### Task
Return each line exactly, from the one that has "The height and" through the end of the entries, both ends included. Pictures do not belong.

### Stored data
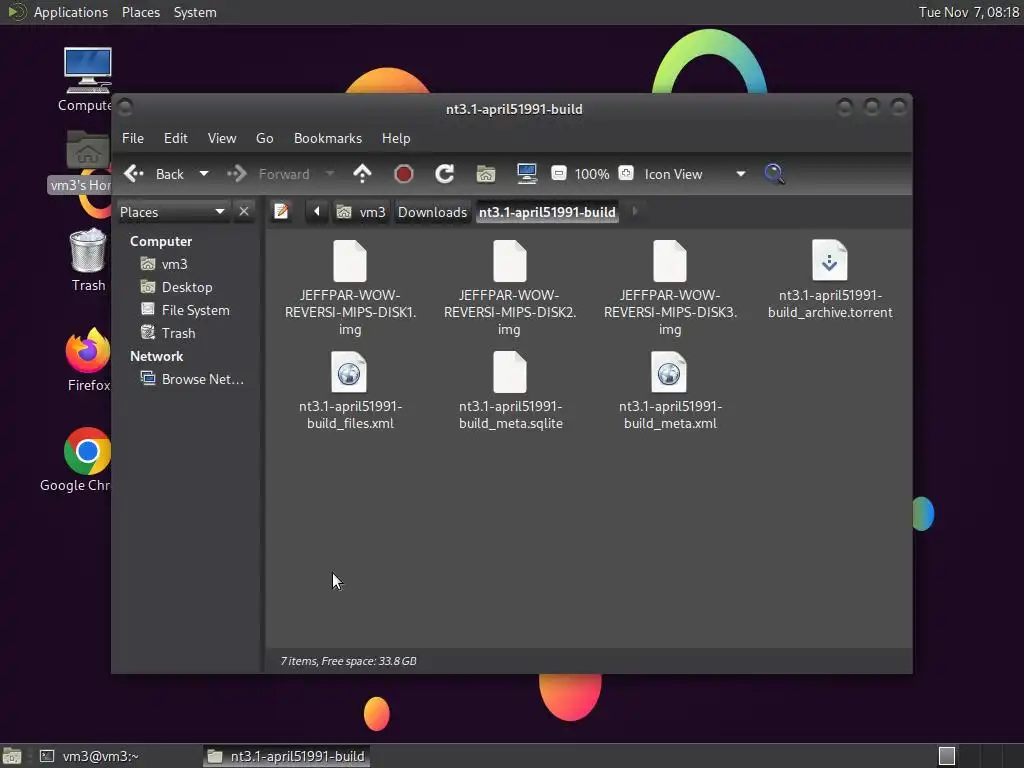1024x768 pixels.
Task: Open the Home folder toolbar icon
Action: click(x=486, y=174)
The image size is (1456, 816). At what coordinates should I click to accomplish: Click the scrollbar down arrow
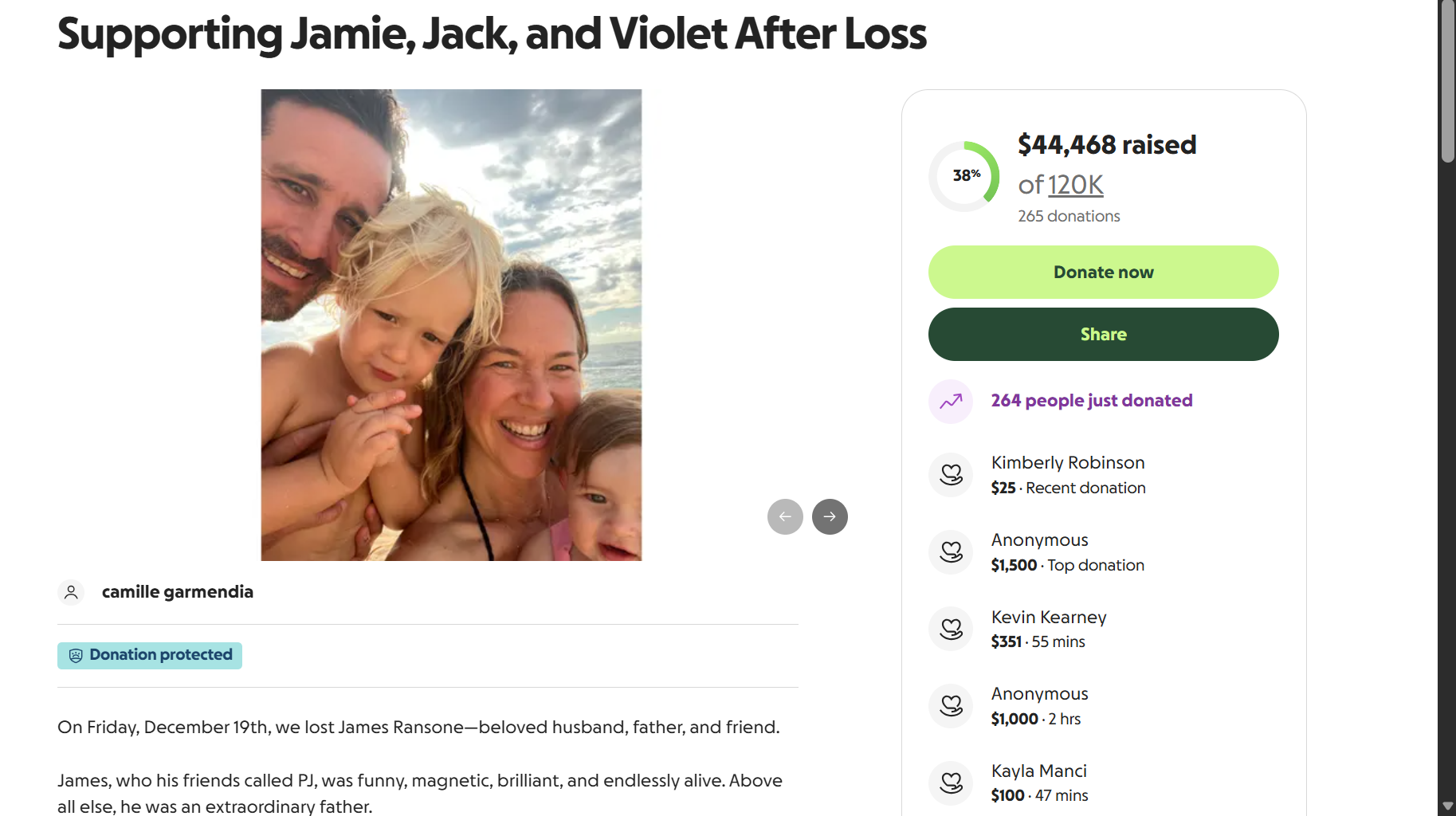(x=1447, y=806)
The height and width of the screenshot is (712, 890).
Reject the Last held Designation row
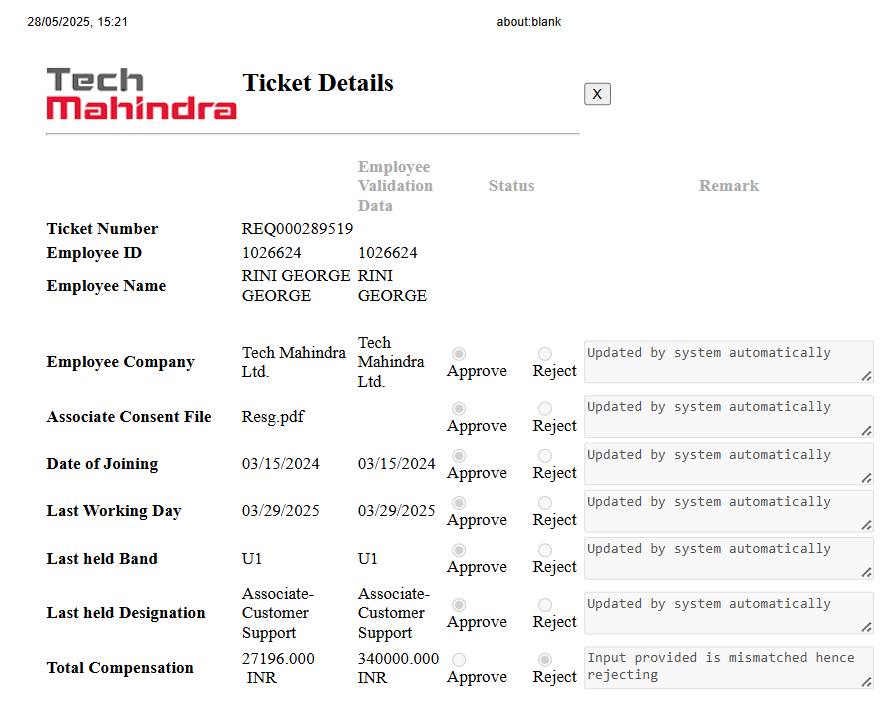coord(545,605)
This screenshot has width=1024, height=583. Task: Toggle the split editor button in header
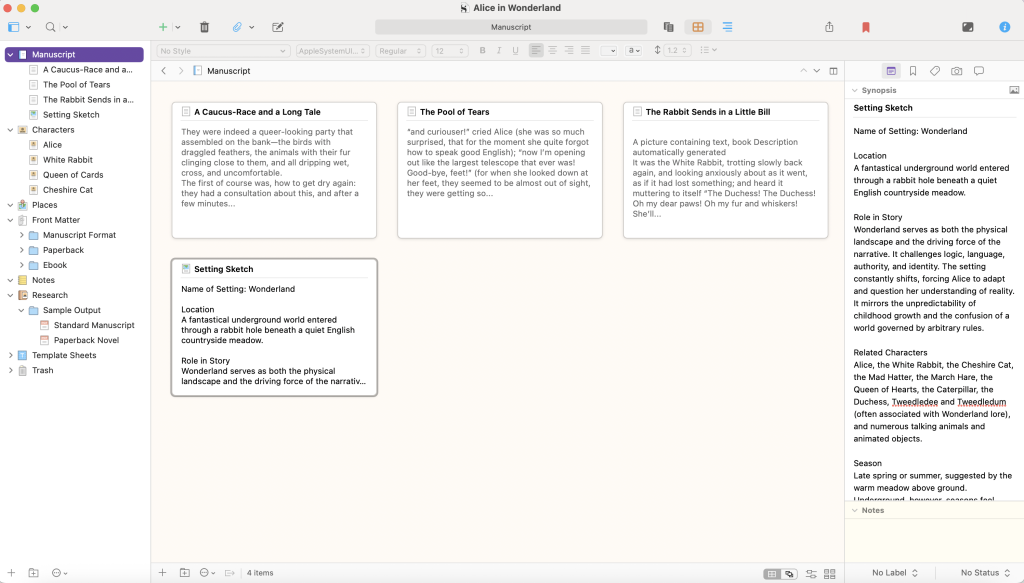[832, 71]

### Result of this task
The height and width of the screenshot is (712, 890).
Reject the Last held Designation row
coord(545,605)
This screenshot has width=1024, height=583. Task: Toggle the split editor button in header
[832, 71]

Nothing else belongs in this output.